■ Work to do ■
Count the lines in the items below that contain the word "callout". Reply with the number only.

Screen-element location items
※
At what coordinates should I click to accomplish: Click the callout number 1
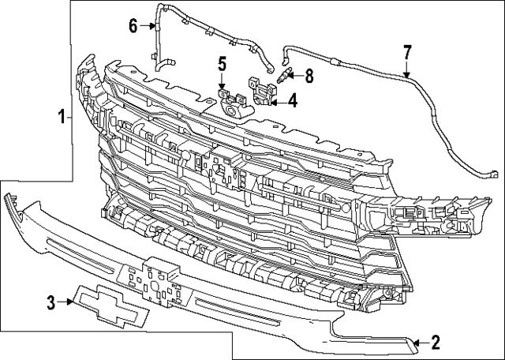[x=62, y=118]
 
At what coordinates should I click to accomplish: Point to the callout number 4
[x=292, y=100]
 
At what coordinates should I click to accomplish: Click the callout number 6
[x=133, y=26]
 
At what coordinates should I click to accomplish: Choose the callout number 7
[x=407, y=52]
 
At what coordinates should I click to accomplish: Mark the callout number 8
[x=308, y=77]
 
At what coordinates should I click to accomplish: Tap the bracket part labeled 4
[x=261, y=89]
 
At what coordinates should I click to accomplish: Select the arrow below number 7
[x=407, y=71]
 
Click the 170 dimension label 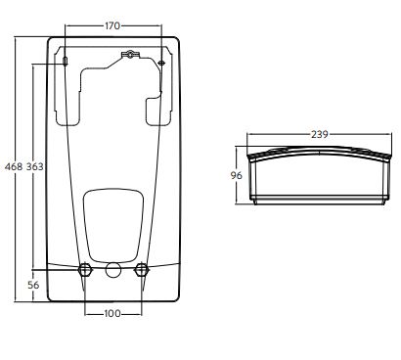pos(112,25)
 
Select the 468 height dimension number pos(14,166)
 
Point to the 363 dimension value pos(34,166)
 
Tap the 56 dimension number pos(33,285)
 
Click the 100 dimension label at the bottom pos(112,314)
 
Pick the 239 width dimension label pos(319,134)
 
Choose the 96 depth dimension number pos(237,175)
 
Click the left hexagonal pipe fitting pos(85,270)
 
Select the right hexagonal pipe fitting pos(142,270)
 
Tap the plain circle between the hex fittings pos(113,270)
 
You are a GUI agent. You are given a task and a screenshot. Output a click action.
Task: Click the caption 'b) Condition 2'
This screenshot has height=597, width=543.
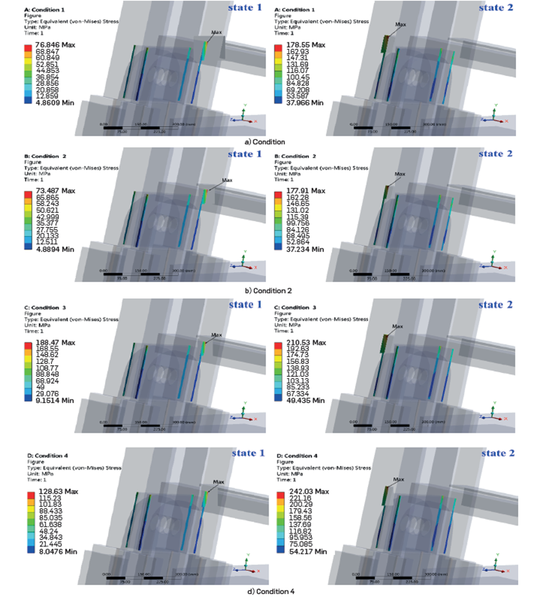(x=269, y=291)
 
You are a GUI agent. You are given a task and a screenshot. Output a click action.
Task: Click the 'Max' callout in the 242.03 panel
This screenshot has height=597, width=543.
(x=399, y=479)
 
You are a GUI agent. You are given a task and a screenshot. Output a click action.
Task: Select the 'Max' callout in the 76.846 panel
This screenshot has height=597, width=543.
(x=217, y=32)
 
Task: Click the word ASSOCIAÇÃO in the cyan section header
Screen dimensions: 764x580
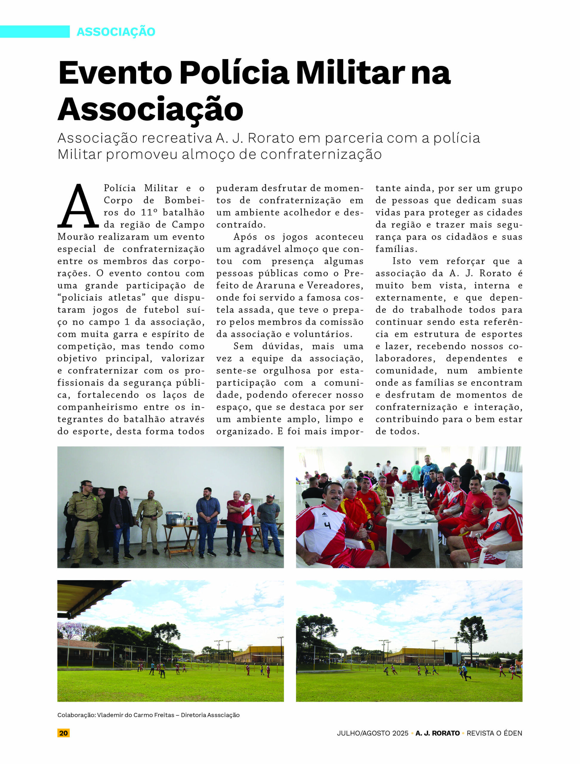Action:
※
■ Task result ■
7